EM: Starker Schweizer AuftrittIn der 92. Minute platzt der Traum gegen Deutschland
Bis tief in die Nachspielzeit liegen die Schweizer in Frankfurt gegen Deutschland 1:0 in Führung – erst ein Kopfball Füllkrugs führt zum 1:1. Was ihnen bleibt, ist die sechste Qualifikation für einen Achtelfinal in Folge.
Sekunden sind es nur, die zum ganz grossen Coup fehlen. 1:0 liegen die Schweizer in ihrem dritten Gruppenspiel vorne, 1:0 gegen Deutschland. Und das bedeutet, dass sie so gar als Erster die Vorrunde abschliessen würden.
Aber eben, dann fliegt die vielleicht 50. oder 51. Flanke in den Schweizer Strafraum, als Niclas Füllkrug hochsteigt und zum Ausgleich trifft. Die 92. Minute läuft da, egalisiert ist die Schweizer Führung durch Dan Ndoye aus der ersten Halbzeit.
Gleichwohl dürfen die Schweizer stolz auf sich sein, sie haben dem Favoriten einen heroischen Kampf geliefert. Und ein schöner Lohn bleibt auch: Am Samstag bestreiten sie in Berlin gegen den Zweiten der Gruppe B den Achtelfinal, ihren sechsten in Folge seit 2014.
Angerichtet ist es gewesen für ein weiteres Fest an dieser EM, diesmal in Frankfurt unter geschlossenem Dach und auf seifigem Rasen. In der zweiten Minute lässt sich Remo Freuler von Jamal Musiala an der Seitenlinie ziemlich leicht abschütteln, das lässt nichts Gutes erahnen für die Fortsetzung. Immerhin kann Fabian Schär gegen Ilkay Gündogan in Corner retten.
Die Deutschen bleiben überlegen, und als die zwölfte Minute läuft, haben die Schweizer ein erstes Mal so richtig Glück. Weder Schiedsrichter noch VAR bestrafen Schär dafür, dass er im Sechzehner Kai Havertz auf den Fuss tritt.
Bald zeigt sich, wie sehr Daniele Orsato und der VAR den Schweizern wohlgesinnt sind. Bis es so weit ist, liegt der Ball in ihrem Tor. Robert Andrich hat aus 25 Metern unbehelligt schiessen dürfen, gegen seinen Aufsetzer kann Yann Sommer nichts ausrichten, weil er bei seiner Abwehraktion sehr unglücklich aussieht, um es einmal freundlich zu sagen. Deutschland jubelt, die Schweiz dagegen reklamiert: Michel Aebischer soll kurz vor Andrichs Tor von Musiala gefoult worden sein.

### Aufgelistete Einträge:

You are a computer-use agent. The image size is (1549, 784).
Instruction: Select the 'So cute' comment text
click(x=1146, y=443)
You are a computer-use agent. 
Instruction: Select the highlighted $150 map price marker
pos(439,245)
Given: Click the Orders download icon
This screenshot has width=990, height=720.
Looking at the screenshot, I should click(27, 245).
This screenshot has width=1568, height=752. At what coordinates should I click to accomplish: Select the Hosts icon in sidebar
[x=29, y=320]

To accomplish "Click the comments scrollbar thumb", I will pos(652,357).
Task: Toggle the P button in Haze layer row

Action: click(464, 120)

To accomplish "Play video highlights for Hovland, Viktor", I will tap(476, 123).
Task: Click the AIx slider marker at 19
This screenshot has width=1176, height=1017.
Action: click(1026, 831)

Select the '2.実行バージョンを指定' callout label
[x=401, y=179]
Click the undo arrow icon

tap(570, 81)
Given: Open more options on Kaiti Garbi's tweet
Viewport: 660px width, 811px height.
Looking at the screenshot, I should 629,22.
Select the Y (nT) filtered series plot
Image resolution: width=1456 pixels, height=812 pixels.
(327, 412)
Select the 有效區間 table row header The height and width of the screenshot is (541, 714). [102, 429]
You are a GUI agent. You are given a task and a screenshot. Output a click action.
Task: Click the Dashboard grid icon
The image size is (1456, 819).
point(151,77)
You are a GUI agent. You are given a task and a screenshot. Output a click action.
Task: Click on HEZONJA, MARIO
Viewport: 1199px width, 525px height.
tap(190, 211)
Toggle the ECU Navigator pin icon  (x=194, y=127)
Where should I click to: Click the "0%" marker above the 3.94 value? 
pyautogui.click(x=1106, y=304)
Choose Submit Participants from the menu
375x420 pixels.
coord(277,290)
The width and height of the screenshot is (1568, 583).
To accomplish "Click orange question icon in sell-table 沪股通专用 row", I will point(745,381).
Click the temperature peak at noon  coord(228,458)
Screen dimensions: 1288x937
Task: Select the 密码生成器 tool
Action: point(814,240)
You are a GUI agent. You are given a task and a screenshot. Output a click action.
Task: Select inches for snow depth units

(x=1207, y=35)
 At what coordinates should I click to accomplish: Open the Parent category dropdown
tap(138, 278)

### Anforderungen:
Stimmen die folgenden Aussagen mit dem Spielbericht oben überein? Beantworte jede mit Ja oder Nein und belege sie mit den entscheidenden Worten des Berichts im genauen Wortlaut.
1. Der deutsche Ausgleich fällt in der 92. Minute.
2. Das Spiel wird unter freiem Himmel ausgetragen.
3. Dan Ndoye bringt die Schweizer in der zweiten Halbzeit in Führung.

### Ergebnis der Aufgabe:
1. Ja: „Die 92. Minute läuft da“
2. Nein: „diesmal in Frankfurt unter geschlossenem Dach und auf seifigem Rasen“
3. Nein: „die Schweizer Führung durch Dan Ndoye aus der ersten Halbzeit“